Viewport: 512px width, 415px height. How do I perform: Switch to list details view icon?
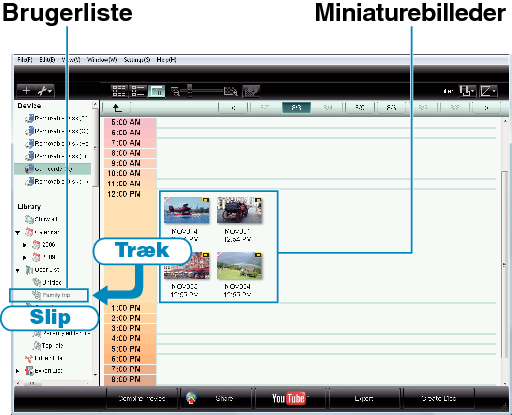(x=138, y=91)
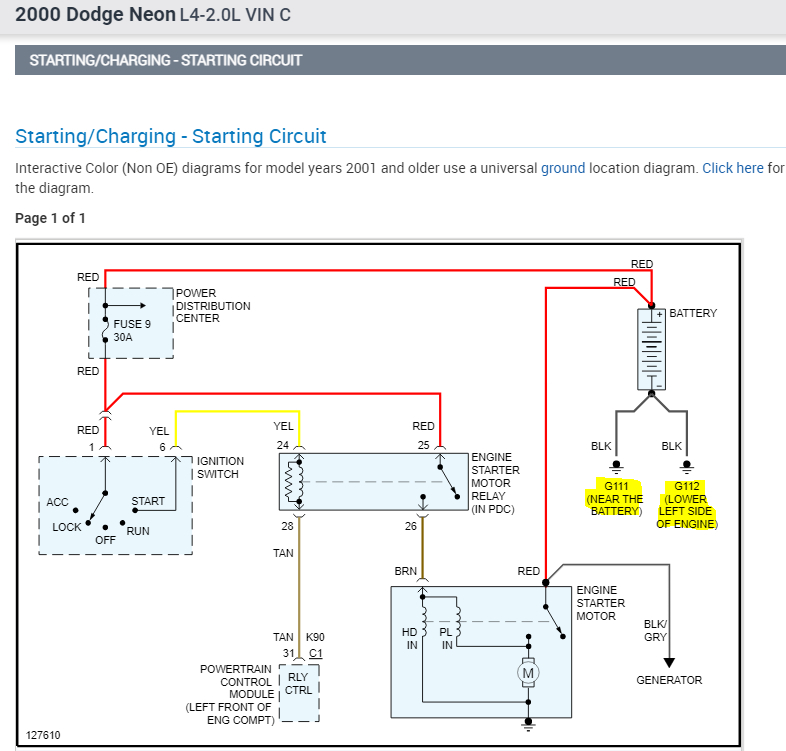Click the STARTING/CHARGING gray header bar
Viewport: 786px width, 751px height.
tap(400, 60)
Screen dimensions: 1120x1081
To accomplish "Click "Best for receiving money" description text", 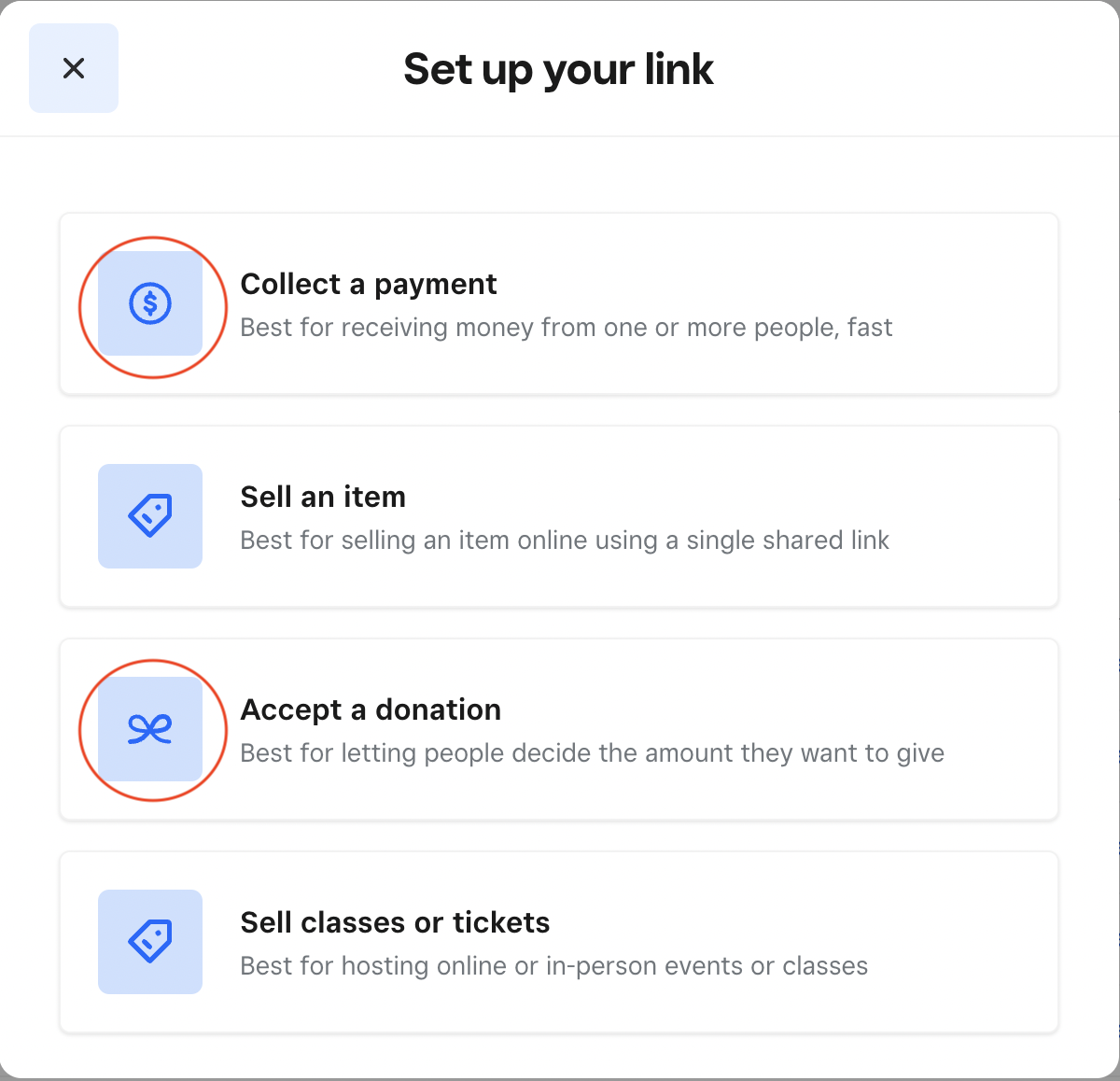I will 373,328.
━━━━
TASK DIRECTIONS: Pictures are to be omitted; otherwise, every line from the first line of the listing through the line containing "Screen dimensions: 1120x1081" must be reproduced exactly, both ends included.

EXERCISE SOLUTION:
Viewport: 512px width, 415px height. How do I perform: Switch to list details view icon?
(x=138, y=91)
Click the STARTING/CHARGING gray header bar
Viewport: 786px width, 751px height.
tap(400, 60)
Screen dimensions: 1120x1081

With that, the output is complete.